Request 1:
Pull out each line of the entries that contains the string "tower".

Supplied text:
Mourning in Italian Poetry from the Medieval to the Modern Christ Church, Oxford, 4 March 2017

By Rebecca Bowen and Nicolò Crisafi

The conference Mourning in Italian Poetry from the Medieval to the Modern was organised and led by Adele Bardazzi, Jennifer Rushworth, and Emanuela Tandello with the support of Christ Church and St John’s College, the Faculty of Medieval and Modern Languages at Oxford, the Society of Italian Studies, and in association with Oxford Medieval Studies sponsored by The Oxford Research Centre in the Humanities.

The conference happened to coincide with the recent publication of Rushworth’s Discourses of Mourning in Dante, Petrarch and Proust which truly rests on the Medieval and the Modern. In practice, the conference pivoted on the two centuries from Giacomo Leopardi to the living poets Antonella Anedda and Jamie McKendrick, who crowned the event with a bilingual reading of each other’s work and its translation. The Middle Ages were nonetheless an intertextual presence, brought out in the Q&A sessions when not in the papers.

The event was designed to encourage this: speakers and participants sat together around the table in the Kidd Room at Christ Church; a selection of secondary literature was circulated in advance, and a small booklet of poems referenced was handed out on the day to ensure that everyone could be on the same page. These careful details were successful in making the conference also a conversation.

Request 2:
Answer these questions from the conference report:
(a) In which room at Christ Church did speakers and participants sit together?
(b) Which two living poets closed the event with a bilingual reading?
(c) Whose book, Discourses of Mourning in Dante, Petrarch and Proust, had recently been published?

Data supplied:

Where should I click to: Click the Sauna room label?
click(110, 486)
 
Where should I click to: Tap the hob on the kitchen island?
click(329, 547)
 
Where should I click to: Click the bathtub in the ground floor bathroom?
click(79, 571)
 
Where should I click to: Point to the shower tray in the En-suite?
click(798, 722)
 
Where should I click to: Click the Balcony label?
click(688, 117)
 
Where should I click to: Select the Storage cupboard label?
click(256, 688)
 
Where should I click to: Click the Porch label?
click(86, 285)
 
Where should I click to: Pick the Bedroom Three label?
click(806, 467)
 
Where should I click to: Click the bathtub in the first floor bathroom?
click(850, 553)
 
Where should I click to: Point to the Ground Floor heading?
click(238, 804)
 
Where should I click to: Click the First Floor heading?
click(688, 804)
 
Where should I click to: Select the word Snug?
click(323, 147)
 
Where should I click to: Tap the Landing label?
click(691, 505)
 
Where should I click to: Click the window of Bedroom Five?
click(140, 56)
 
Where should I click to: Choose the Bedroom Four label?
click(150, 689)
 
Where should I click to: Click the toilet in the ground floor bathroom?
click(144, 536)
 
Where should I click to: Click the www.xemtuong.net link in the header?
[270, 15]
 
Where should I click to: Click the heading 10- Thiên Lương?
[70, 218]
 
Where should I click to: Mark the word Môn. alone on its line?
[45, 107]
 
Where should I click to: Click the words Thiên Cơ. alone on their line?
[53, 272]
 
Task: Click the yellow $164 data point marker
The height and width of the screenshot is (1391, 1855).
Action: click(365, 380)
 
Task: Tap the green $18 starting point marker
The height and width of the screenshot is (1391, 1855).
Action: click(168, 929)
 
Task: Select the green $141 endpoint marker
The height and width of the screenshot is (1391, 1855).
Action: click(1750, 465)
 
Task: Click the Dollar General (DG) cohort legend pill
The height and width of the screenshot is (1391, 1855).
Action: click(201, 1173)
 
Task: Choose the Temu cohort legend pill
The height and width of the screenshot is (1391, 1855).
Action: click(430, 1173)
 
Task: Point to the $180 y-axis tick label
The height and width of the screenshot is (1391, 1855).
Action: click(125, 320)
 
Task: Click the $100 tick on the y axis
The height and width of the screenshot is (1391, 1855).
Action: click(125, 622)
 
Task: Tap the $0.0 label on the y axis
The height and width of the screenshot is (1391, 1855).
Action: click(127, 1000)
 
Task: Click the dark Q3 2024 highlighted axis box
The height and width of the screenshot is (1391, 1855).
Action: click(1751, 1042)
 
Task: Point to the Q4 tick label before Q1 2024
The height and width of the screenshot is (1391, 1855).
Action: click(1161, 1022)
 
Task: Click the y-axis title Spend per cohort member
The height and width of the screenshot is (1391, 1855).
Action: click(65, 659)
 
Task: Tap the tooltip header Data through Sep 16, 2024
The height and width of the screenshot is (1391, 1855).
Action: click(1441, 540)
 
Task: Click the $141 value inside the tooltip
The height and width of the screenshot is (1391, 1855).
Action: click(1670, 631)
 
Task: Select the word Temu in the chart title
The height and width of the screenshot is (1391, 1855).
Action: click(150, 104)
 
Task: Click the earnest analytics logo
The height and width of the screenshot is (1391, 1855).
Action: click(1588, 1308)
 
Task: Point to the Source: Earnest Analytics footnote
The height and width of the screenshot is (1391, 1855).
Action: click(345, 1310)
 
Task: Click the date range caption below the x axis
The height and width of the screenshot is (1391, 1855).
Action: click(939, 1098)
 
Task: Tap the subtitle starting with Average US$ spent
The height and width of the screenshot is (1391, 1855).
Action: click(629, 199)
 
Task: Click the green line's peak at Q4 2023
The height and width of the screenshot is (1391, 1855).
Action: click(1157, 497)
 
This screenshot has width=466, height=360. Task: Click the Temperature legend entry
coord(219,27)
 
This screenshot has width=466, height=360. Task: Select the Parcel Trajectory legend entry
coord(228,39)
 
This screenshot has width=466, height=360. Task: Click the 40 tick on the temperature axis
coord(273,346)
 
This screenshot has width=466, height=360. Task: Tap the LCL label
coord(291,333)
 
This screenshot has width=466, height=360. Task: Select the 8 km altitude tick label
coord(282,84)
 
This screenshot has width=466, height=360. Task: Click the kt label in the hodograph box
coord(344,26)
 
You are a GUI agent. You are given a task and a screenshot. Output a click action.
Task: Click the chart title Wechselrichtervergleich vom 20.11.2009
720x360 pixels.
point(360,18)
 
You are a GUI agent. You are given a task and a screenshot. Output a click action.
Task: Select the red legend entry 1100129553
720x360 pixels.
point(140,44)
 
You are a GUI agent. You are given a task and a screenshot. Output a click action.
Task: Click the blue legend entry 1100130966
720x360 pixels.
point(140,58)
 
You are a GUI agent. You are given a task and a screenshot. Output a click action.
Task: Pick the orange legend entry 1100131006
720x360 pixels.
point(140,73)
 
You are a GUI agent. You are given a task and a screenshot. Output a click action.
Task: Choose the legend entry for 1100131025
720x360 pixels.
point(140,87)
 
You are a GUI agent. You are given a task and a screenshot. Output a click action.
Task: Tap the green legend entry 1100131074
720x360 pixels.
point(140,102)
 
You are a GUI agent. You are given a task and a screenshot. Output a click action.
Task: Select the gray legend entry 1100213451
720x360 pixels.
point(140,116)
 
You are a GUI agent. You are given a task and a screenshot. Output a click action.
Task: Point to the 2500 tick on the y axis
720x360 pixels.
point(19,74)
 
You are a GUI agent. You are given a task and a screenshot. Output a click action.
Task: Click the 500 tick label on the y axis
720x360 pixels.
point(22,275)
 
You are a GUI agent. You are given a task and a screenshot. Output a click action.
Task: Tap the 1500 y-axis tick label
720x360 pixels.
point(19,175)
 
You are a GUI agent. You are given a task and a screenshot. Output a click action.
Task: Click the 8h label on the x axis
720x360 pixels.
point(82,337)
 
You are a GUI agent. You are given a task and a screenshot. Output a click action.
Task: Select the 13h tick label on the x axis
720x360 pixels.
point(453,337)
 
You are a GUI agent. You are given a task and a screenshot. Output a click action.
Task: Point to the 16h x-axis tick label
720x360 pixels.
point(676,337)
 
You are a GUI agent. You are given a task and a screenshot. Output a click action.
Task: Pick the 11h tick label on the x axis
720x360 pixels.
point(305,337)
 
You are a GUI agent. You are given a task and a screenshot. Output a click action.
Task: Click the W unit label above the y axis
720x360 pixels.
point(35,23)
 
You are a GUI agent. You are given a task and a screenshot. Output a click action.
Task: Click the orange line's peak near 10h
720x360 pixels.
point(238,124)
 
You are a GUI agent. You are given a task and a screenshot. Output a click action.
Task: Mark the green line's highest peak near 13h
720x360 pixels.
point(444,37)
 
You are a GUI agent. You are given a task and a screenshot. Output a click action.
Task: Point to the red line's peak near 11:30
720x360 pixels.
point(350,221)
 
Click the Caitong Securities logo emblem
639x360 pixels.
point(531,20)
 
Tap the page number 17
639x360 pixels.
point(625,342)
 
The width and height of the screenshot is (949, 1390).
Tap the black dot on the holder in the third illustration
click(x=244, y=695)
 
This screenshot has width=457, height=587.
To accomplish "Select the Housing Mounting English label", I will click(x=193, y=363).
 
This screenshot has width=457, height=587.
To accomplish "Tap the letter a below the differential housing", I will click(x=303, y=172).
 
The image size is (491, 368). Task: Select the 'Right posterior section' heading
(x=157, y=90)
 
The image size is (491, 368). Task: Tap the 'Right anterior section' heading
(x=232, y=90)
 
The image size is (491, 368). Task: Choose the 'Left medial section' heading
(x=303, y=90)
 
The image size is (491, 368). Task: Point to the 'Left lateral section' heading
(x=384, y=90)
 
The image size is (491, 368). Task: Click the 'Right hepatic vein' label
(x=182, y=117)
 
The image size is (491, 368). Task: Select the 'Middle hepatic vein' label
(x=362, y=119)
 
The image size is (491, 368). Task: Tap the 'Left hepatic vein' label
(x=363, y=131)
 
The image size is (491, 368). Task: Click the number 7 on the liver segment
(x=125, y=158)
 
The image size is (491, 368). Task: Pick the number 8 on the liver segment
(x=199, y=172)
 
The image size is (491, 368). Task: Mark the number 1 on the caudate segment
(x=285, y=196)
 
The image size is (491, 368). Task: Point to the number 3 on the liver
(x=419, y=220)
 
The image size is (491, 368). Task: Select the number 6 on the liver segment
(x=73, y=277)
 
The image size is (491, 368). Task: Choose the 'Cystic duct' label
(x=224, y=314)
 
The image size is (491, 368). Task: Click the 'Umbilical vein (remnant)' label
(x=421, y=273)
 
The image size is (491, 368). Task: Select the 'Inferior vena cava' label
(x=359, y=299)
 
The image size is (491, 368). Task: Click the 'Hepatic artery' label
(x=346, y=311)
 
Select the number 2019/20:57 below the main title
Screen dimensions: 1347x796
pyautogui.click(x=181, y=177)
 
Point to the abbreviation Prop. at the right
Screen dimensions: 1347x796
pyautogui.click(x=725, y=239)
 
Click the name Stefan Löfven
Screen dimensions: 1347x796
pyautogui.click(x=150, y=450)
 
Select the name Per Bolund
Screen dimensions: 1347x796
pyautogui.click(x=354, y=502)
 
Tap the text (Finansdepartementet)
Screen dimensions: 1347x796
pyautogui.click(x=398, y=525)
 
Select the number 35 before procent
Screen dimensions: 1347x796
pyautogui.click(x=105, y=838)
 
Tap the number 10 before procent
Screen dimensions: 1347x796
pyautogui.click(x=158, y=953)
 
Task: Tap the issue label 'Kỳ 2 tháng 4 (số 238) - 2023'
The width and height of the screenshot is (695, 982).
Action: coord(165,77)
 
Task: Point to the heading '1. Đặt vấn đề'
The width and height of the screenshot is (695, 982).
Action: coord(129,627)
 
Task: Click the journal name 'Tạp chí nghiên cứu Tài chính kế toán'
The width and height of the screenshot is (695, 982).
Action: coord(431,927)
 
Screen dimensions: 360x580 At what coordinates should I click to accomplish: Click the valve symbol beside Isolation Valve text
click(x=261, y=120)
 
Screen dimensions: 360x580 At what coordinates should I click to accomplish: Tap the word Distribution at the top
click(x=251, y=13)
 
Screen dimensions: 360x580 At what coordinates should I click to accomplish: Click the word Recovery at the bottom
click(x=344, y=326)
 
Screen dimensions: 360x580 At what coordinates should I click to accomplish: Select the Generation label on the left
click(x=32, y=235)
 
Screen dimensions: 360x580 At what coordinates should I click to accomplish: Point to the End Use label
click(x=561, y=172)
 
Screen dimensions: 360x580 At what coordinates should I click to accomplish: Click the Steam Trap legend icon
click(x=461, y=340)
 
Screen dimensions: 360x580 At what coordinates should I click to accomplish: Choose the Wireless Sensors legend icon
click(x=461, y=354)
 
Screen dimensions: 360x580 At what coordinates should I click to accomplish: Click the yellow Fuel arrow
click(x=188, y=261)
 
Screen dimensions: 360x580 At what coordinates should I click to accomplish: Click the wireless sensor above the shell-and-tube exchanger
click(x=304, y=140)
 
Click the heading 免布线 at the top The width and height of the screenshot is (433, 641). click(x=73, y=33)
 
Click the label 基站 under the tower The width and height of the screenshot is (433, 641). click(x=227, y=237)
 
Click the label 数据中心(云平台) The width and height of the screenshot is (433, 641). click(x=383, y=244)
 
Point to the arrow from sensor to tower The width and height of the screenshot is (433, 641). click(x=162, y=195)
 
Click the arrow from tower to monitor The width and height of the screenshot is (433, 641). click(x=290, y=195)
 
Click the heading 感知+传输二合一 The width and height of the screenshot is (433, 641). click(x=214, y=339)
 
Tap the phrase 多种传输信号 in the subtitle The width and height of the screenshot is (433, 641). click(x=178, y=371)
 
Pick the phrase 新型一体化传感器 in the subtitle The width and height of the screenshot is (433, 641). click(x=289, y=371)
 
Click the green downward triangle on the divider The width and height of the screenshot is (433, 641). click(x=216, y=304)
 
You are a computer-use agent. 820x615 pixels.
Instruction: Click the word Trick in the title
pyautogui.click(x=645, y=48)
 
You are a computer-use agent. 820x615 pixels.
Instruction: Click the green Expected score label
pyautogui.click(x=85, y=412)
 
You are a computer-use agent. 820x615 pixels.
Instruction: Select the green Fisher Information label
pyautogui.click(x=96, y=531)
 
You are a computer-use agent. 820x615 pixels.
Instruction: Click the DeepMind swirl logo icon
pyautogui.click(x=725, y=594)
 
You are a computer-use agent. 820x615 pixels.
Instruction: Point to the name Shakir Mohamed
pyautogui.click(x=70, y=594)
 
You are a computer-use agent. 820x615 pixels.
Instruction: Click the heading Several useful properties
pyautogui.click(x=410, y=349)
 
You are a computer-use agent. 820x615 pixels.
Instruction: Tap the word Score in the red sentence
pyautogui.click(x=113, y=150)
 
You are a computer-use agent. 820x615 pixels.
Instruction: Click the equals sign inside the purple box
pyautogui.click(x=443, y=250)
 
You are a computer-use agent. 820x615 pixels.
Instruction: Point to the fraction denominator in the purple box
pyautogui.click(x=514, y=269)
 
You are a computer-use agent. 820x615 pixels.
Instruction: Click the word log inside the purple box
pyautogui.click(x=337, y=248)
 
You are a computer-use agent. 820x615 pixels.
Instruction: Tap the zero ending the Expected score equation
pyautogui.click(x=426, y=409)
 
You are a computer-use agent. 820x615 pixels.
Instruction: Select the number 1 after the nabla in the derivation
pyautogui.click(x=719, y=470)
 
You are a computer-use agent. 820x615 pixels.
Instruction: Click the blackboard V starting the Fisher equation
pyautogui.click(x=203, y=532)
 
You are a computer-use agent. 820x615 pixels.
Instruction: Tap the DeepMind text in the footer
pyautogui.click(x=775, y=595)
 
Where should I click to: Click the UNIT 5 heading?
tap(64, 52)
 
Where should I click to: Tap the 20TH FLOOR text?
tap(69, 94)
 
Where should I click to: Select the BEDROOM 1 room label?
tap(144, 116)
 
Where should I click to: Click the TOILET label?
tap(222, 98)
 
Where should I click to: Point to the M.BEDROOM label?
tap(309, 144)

Solution 1:
Click the label 基站 under the tower The width and height of the screenshot is (433, 641). click(x=227, y=237)
Point to the arrow from sensor to tower The width and height of the screenshot is (433, 641). click(x=162, y=195)
Click the arrow from tower to monitor The width and height of the screenshot is (433, 641). click(x=290, y=195)

Solution 2:
(a) The Kidd Room.
(b) Antonella Anedda and Jamie McKendrick.
(c) Jennifer Rushworth's.